MOSCOW - The Russian Foreign Ministry has launched another strongly-worded attack against Estonia, branding a reunion of former SS soldiers in Estonia's East Viru County as the "glorification of Nazism in Estonia."
"Reports about a regular gathering of veterans of the Estonian 20th SS division, dubbed 'freedom fighters' by the Estonian authorities in breach of the universally accepted decisions of the Nuremberg Tribunal, evoke deep indignation in Moscow. The fact that similar neo-Nazi occurrences in a European Union member state are assuming a mass character and are becoming internationalized arouses concern," the Russian Foreign Ministry said in a statement July 30.
The ministry added that the commemoration amounted to "the glorification of the former SS soldiers' activity during World War Two."
"An attempt to glorify fascism manifests itself in the Estonian government's attitude to the upcoming Erna Raid military and sports competition scheduled for August 6-11, which retraces the route of the Abwehr sabotage group that operated behind Soviet lines in August 1941," the Russian Foreign Ministry said.

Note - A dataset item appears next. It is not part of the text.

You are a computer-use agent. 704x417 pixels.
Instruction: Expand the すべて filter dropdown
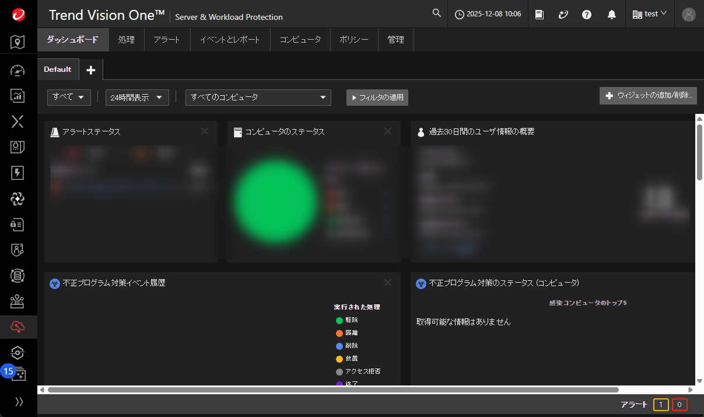69,98
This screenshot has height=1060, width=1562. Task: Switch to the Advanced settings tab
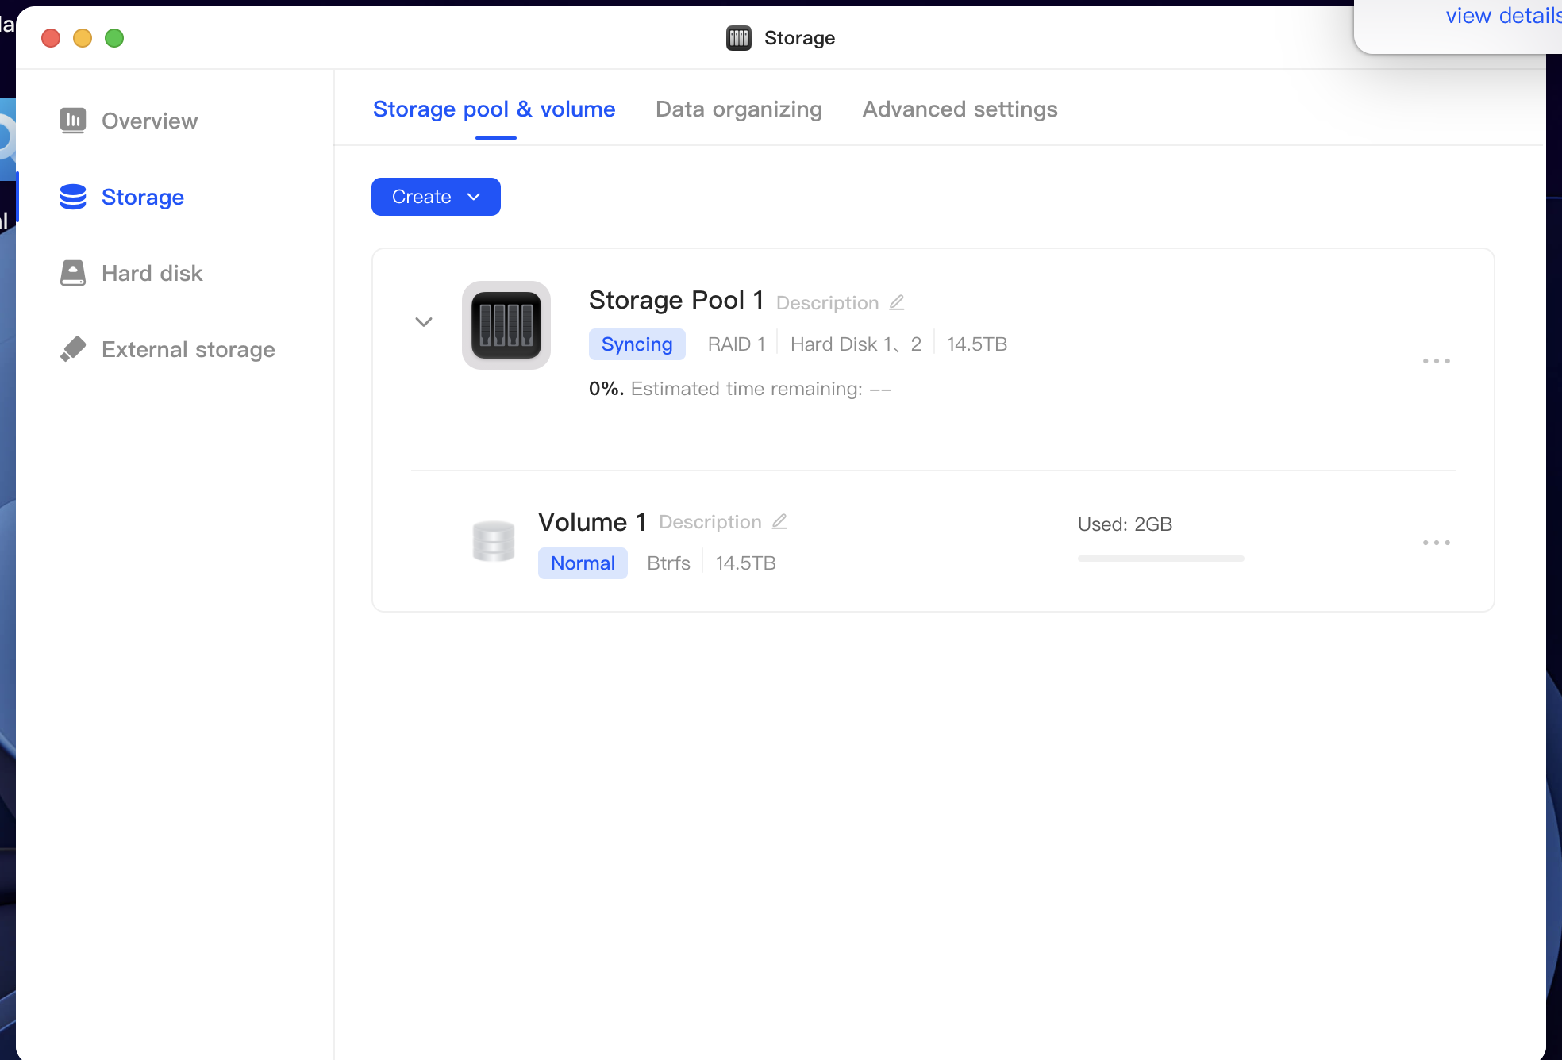click(960, 109)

The ministry expressed surprise that "some countries, members of the anti-Hitler coalition and Resistance movement, are sending their representatives to the Erna Raid and thus giving moral support to those who interpret the historical role of SS and Abwehr units in a very peculiar way."
"Support for similar actions with an obviously provocative subtext can't be regarded other than as connivance in attempts to popularize Nazism and revise the results of the Second World War," the statement goes on to say.

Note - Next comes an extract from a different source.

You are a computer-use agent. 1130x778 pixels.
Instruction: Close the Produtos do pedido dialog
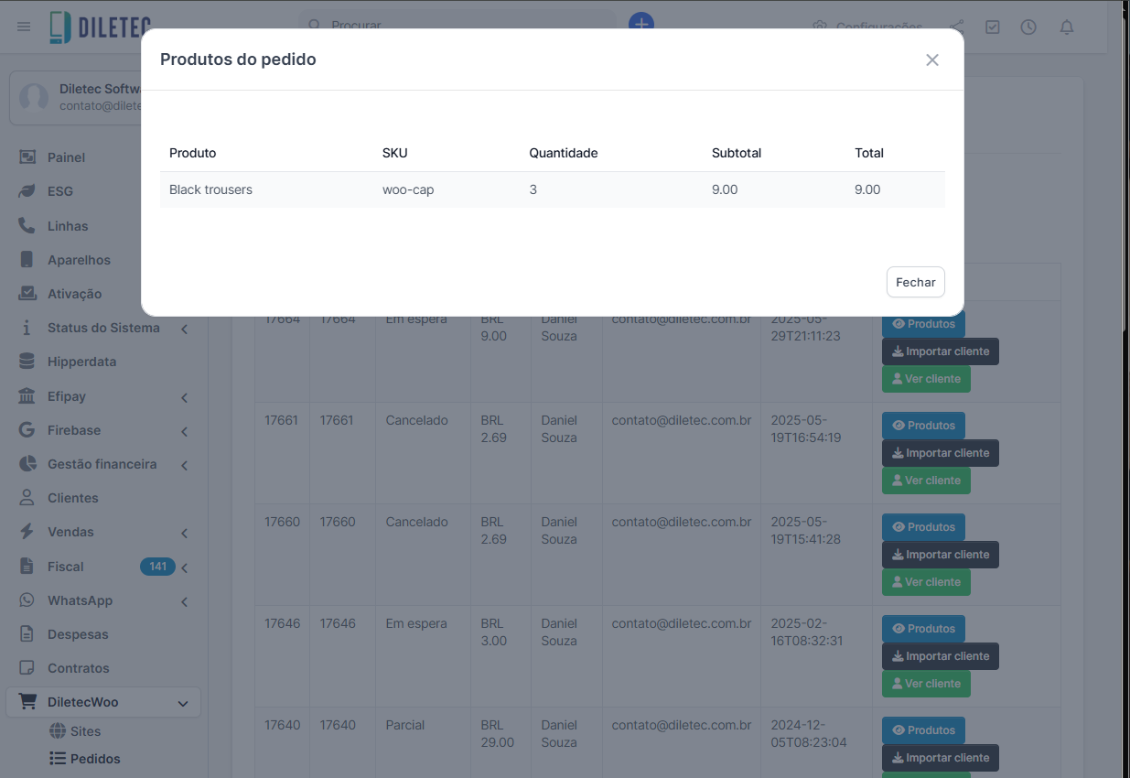(x=931, y=60)
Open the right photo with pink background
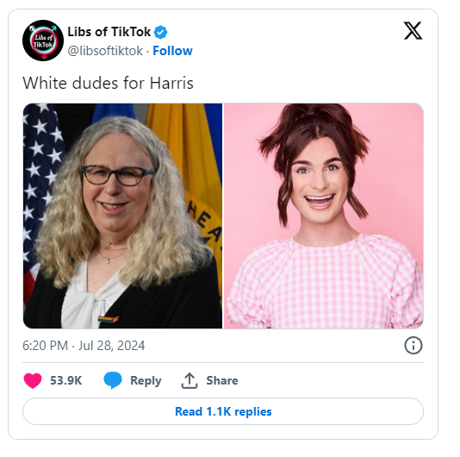The image size is (460, 457). tap(324, 216)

Estonians and other Balts fought with Hitler's forces as members of specially-mustered Waffen SS units. Only ethnic Germans were allowed to join the Wehrmacht (German regular army) to fight the Soviet forces occupying the independent Baltic States as a result of the Nazi-Soviet pact of 1939.
Meanwhile in Russia itself, six Russian Estonians at a Nashi summer camp reportedly raised the Estonian national flag on their tent to refute accusations of fascism in Estonia, the German newspaper Frankfurter Allgemeine reported. Nashi is a Russian nationalist youth group formed in 2005.

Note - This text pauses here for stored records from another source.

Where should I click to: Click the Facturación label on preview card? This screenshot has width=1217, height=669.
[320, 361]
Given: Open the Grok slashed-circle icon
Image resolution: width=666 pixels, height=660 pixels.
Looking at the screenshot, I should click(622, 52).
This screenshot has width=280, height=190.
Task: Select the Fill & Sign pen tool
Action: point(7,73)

Roman Yelfimov, leader of the Estonian branch of the pro-Kremlin youth organization, told the paper that it was absurd to brand Estonia as a fascist country.
"We are here in order to undertake something against the Estophobia spreading among Russians and Nashi members," Yelfimov said.
Since the beginning of June Estonian authorities have deported more than ten Nashi members from Estonia who have attempted to personify a "living memorial" to the Soviet war dead while dressed in old military uniforms at the original site of the relocated Bronze Soldier monument in Tallinn.
Estonian Foreign Minister Urmas Paet was critical of Russia's repeated accusations that the government are Nazi sympathisers.
"Estonia has condemned fascism as have many other world countries," a Foreign Ministry spokeswoman reported Paet as saying.
The minister added that instead Russia should pay attention to its domestic concerns such as xenophobia and attacks against foreigners.